BRIEF
Of the lines listed below, return exactly those that run from the line containing "The width and height of the screenshot is (1441, 518)." through the line containing "Toggle visibility of the world cup layer", both included.

RECORDS SUPPLIED
BEGIN
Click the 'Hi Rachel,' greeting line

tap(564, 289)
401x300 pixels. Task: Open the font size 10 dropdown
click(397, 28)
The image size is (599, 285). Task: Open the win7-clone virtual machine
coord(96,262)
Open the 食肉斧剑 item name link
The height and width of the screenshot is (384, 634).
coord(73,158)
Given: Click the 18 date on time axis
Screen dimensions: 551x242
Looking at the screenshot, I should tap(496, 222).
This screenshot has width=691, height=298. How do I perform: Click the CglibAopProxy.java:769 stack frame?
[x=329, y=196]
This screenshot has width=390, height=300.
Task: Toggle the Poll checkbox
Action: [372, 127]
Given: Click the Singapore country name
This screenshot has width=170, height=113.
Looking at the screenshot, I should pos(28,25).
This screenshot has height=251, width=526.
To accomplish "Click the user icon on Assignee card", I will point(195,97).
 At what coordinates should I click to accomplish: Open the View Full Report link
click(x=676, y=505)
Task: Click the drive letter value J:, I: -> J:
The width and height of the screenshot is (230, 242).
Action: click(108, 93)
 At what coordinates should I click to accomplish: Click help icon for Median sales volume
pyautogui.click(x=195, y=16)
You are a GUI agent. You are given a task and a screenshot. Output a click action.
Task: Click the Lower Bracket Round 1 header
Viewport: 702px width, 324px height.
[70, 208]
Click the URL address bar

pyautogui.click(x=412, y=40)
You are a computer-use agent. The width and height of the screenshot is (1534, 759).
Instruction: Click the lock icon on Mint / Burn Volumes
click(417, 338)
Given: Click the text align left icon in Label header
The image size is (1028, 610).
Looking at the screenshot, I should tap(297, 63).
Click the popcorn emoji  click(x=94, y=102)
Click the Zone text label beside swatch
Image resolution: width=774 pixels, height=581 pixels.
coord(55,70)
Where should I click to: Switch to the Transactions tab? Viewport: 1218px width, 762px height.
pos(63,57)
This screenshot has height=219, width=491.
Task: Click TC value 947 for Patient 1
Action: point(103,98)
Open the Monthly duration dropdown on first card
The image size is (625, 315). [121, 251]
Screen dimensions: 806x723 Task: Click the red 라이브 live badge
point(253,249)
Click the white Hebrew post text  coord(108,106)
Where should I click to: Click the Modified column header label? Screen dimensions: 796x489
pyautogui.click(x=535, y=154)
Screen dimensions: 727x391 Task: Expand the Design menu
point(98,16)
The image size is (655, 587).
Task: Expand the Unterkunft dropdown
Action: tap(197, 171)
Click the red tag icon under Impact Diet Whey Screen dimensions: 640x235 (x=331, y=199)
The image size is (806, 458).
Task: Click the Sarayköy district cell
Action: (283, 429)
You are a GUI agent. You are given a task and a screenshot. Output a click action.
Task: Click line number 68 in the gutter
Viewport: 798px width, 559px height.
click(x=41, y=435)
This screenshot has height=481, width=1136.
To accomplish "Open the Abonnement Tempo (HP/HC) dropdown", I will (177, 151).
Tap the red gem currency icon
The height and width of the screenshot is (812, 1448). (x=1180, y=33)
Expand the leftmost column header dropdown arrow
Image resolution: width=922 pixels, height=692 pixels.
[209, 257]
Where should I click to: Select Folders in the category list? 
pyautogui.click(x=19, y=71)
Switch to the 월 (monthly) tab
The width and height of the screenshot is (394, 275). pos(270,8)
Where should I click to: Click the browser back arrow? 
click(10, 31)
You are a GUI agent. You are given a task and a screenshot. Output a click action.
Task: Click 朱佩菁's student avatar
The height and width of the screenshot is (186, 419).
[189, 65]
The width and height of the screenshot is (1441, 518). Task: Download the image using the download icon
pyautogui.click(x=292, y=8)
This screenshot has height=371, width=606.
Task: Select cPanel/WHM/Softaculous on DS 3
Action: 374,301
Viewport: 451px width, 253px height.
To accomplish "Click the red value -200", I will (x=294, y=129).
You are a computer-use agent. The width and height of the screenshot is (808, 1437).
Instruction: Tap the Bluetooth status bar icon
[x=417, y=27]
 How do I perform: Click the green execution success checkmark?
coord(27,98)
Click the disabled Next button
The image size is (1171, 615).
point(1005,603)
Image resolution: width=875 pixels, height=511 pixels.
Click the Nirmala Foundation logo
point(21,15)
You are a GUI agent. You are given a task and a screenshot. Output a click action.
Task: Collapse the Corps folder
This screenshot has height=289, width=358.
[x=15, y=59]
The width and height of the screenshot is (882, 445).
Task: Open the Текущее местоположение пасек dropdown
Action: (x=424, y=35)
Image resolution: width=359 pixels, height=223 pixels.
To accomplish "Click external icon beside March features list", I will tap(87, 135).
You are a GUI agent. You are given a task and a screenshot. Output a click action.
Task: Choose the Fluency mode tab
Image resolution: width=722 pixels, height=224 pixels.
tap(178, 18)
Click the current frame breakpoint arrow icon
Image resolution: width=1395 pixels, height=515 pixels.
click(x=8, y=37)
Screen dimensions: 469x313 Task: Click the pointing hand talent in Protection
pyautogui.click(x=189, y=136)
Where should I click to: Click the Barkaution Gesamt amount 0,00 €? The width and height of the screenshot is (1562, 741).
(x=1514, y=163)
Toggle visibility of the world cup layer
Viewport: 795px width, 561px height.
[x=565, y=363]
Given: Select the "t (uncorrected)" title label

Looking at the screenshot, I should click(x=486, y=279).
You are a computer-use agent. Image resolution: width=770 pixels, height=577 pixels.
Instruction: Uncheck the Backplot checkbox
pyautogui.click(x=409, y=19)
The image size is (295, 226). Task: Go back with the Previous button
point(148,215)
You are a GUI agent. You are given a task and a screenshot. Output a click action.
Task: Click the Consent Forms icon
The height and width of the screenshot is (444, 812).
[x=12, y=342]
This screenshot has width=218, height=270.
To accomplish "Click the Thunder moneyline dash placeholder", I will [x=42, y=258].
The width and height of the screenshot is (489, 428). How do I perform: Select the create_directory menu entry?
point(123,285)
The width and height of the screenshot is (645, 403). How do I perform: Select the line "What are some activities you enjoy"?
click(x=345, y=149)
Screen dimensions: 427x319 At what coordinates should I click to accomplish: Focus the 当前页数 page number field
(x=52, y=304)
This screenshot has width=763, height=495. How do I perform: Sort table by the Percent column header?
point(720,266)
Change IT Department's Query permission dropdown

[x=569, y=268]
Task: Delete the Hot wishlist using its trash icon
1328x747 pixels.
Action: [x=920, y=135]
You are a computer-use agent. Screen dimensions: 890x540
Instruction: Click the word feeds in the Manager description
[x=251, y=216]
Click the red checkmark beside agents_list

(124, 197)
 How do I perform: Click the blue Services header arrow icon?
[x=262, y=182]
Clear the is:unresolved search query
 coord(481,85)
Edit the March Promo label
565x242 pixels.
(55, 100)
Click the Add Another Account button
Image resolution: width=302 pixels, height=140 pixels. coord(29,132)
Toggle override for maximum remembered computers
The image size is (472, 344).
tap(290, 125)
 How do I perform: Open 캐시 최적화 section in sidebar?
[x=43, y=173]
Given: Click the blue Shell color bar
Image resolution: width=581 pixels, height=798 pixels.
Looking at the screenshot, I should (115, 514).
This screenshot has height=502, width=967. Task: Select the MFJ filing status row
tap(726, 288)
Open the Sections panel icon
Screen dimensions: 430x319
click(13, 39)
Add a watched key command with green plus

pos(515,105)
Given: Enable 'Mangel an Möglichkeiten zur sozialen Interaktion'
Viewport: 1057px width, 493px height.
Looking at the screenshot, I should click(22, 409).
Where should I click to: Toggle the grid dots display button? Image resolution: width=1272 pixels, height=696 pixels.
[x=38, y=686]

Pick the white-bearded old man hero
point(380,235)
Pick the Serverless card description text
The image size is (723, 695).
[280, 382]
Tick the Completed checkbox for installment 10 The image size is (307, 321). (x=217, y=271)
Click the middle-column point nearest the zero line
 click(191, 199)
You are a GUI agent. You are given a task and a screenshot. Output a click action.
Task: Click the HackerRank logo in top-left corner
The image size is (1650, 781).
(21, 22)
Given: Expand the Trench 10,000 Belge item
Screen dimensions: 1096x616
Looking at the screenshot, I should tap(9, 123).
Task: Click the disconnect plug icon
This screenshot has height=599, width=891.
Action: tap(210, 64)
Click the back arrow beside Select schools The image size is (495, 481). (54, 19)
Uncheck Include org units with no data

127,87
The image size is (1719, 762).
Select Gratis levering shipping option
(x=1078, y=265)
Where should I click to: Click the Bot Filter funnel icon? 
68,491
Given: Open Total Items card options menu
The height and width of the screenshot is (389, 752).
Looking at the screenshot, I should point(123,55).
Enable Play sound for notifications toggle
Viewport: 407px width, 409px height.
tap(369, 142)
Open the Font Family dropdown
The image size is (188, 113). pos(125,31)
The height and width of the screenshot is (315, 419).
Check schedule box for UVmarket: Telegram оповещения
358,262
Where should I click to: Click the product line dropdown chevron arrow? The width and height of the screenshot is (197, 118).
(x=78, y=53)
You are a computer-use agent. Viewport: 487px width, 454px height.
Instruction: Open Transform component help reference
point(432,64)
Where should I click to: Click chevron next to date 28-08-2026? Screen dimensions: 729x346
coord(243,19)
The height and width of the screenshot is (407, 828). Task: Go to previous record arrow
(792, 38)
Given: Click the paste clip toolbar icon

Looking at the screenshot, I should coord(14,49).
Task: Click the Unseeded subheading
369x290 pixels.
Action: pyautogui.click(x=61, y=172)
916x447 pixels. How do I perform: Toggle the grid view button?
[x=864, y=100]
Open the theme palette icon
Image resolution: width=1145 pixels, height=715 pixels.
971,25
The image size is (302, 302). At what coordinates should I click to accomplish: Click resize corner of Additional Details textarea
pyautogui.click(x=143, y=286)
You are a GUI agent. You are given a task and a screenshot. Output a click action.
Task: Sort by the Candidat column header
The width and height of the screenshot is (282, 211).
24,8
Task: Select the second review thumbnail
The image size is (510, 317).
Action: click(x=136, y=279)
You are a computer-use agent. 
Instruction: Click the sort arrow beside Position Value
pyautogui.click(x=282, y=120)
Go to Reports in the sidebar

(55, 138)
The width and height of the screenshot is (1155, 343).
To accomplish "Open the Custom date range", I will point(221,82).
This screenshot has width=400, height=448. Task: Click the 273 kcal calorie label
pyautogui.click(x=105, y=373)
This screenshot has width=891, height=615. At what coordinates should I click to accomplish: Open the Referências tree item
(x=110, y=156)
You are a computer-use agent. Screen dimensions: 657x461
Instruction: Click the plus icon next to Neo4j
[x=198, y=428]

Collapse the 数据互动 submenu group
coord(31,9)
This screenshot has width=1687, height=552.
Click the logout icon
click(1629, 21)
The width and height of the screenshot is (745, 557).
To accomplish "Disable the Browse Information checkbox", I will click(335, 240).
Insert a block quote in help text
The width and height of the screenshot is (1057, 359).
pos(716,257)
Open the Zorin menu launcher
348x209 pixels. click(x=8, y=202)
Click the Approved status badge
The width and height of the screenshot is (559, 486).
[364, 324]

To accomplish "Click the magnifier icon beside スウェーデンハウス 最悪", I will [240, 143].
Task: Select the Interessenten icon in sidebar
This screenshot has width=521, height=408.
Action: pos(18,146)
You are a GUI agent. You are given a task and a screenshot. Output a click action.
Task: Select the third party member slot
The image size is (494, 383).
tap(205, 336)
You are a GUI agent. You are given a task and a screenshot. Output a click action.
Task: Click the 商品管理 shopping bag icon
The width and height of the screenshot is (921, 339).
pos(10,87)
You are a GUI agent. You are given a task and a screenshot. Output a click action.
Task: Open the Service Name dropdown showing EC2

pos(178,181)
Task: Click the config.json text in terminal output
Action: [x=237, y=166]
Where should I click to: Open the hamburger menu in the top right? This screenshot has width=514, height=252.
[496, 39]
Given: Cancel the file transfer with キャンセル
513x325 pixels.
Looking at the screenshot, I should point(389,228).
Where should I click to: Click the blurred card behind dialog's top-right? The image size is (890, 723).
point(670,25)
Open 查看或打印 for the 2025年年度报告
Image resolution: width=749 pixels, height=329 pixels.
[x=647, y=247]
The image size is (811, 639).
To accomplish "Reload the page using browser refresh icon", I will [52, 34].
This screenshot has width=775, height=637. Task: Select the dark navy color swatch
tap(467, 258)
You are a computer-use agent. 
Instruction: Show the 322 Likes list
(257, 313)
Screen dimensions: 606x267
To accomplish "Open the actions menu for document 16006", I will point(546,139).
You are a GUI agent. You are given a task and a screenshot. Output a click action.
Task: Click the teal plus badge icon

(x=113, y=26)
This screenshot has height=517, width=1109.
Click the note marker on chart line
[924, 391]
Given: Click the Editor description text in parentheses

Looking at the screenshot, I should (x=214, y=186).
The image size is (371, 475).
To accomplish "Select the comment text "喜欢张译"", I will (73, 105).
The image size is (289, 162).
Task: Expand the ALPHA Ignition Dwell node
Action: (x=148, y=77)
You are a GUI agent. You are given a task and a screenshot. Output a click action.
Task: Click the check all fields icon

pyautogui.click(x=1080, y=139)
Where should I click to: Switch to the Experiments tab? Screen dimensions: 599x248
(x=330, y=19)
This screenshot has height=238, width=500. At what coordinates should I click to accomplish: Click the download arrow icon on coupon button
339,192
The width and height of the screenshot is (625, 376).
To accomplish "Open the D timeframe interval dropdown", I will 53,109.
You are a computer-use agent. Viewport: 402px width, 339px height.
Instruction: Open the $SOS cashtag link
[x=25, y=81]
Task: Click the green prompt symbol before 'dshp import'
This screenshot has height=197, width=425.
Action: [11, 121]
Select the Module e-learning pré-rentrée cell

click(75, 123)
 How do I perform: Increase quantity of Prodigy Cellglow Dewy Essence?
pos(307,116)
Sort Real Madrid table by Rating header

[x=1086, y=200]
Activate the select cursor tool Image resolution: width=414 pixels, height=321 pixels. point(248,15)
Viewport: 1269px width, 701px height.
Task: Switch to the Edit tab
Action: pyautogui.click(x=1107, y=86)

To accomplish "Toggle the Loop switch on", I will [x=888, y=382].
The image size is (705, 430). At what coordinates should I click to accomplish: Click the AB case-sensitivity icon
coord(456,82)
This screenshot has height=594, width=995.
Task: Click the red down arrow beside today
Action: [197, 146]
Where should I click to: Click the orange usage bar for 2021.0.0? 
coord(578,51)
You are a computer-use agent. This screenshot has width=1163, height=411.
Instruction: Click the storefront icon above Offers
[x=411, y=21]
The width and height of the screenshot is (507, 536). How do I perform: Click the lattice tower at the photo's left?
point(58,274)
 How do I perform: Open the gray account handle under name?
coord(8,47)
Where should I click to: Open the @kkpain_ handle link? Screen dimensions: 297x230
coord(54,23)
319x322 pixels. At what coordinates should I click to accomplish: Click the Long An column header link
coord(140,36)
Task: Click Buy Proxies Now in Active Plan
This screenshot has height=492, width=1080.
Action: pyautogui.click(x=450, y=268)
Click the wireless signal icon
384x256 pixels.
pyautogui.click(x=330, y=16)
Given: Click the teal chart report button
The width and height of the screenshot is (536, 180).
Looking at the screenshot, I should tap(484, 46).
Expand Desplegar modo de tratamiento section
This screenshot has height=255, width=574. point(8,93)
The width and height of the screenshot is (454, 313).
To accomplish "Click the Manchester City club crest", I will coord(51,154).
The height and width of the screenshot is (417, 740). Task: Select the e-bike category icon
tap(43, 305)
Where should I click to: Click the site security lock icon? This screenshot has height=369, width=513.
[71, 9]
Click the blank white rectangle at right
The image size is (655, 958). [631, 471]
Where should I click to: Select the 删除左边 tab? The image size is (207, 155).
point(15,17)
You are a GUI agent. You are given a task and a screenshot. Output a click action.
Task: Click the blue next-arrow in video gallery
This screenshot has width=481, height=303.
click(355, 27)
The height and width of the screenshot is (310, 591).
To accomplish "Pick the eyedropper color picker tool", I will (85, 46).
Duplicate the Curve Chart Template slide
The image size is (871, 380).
END
REPLY
The width and height of the screenshot is (1441, 518). Task: Download the image using the download icon
pyautogui.click(x=292, y=8)
This screenshot has height=371, width=606.
Task: Select cPanel/WHM/Softaculous on DS 3
Action: 374,301
Viewport: 451px width, 253px height.
To accomplish "Click the red value -200", I will (x=294, y=129).
You are a computer-use agent. The width and height of the screenshot is (808, 1437).
Instruction: Tap the Bluetooth status bar icon
[x=417, y=27]
 How do I perform: Click the green execution success checkmark?
coord(27,98)
Click the disabled Next button
The image size is (1171, 615).
point(1005,603)
Image resolution: width=875 pixels, height=511 pixels.
Click the Nirmala Foundation logo
point(21,15)
You are a GUI agent. You are given a task and a screenshot. Output a click action.
Task: Collapse the Corps folder
This screenshot has height=289, width=358.
[x=15, y=59]
The width and height of the screenshot is (882, 445).
Task: Open the Текущее местоположение пасек dropdown
Action: (x=424, y=35)
Image resolution: width=359 pixels, height=223 pixels.
To accomplish "Click external icon beside March features list", I will tap(87, 135).
You are a GUI agent. You are given a task and a screenshot. Output a click action.
Task: Choose the Fluency mode tab
Image resolution: width=722 pixels, height=224 pixels.
tap(178, 18)
Click the current frame breakpoint arrow icon
Image resolution: width=1395 pixels, height=515 pixels.
click(x=8, y=37)
Screen dimensions: 469x313 Task: Click the pointing hand talent in Protection
pyautogui.click(x=189, y=136)
Where should I click to: Click the Barkaution Gesamt amount 0,00 €? The width and height of the screenshot is (1562, 741).
(x=1514, y=163)
Toggle visibility of the world cup layer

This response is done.